THE SEARCHING party from the Greystoke ranch had come upon Ibn Aswad so unexpectedly that not a shot had been exchanged between the two parties. The Arabs pressed from behind by the savage Wamboli warriors had literally run into the arms of the whites and the Waziri.

When Greystoke demanded that the white girl be turned over to him at once Ibn Aswad smote his breast and swore that there had been no white girl with them, but one of the slaves told a different story to a Waziri, and when the whites found that Victoria had been stolen from Ibn Aswad by one of the sheik’s lieutenants only a few hours before they hastened to scour the jungle in search of her.

To facilitate their movements and insure covering as wide a territory as possible each of the whites took a few Waziri and spreading out in a far flung skirmish line beat the jungle in the direction toward which the slave had told them Abul Mukarram had ridden.

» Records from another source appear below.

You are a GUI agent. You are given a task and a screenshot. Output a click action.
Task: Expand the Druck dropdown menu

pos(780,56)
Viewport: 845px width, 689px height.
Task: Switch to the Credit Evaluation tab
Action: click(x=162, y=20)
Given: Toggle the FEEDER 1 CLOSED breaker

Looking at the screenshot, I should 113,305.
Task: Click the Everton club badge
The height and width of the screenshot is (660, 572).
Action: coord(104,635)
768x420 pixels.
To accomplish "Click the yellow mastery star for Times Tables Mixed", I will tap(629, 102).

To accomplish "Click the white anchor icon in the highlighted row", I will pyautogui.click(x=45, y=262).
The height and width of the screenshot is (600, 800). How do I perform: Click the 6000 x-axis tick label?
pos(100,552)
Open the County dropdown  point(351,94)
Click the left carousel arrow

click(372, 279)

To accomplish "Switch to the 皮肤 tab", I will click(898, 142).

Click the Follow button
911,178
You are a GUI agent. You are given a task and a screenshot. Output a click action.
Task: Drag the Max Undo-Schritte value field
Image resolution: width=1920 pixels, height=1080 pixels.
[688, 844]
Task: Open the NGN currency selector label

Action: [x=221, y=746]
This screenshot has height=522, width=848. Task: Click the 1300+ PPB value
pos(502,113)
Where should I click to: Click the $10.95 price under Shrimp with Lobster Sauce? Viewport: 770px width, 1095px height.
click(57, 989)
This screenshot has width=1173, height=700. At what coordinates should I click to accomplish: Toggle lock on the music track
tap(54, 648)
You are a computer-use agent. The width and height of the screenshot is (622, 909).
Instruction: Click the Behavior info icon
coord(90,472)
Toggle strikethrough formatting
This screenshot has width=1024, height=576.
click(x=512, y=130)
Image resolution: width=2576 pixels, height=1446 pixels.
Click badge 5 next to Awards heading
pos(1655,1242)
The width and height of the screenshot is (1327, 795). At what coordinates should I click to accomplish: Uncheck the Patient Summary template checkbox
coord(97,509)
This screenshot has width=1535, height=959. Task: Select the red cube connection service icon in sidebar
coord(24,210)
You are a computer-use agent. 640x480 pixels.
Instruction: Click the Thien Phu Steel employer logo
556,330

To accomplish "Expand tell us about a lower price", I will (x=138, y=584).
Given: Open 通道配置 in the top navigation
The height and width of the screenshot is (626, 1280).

To comb the jungle finely each white spread his Waziri upon either side of him and thus they advanced, seldom in sight of one another; but always within hailing distance. And so it happened that chance brought William Curtiss, unseen, to the edge of the jungle beside the park-like forest beneath the giant trees of which he saw a tableau that brought him to a sudden halt.

There was the girl he loved and sought, apparently unharmed; and two donkeys; and the dead body of an Arab; and the great wolfhound, looking toward his hiding place and growling menacingly; and before the girl the savage white man stood. Curtiss was about to spring forward when he saw the man place the butt of his spear upon the ground and the point against his heart. The act and the expression upon the man’s face proclaimed his intention, and so Curtiss drew back again waiting for the perpetration of the deed that he knew was coming. A smile of anticipation played about the American’s lips.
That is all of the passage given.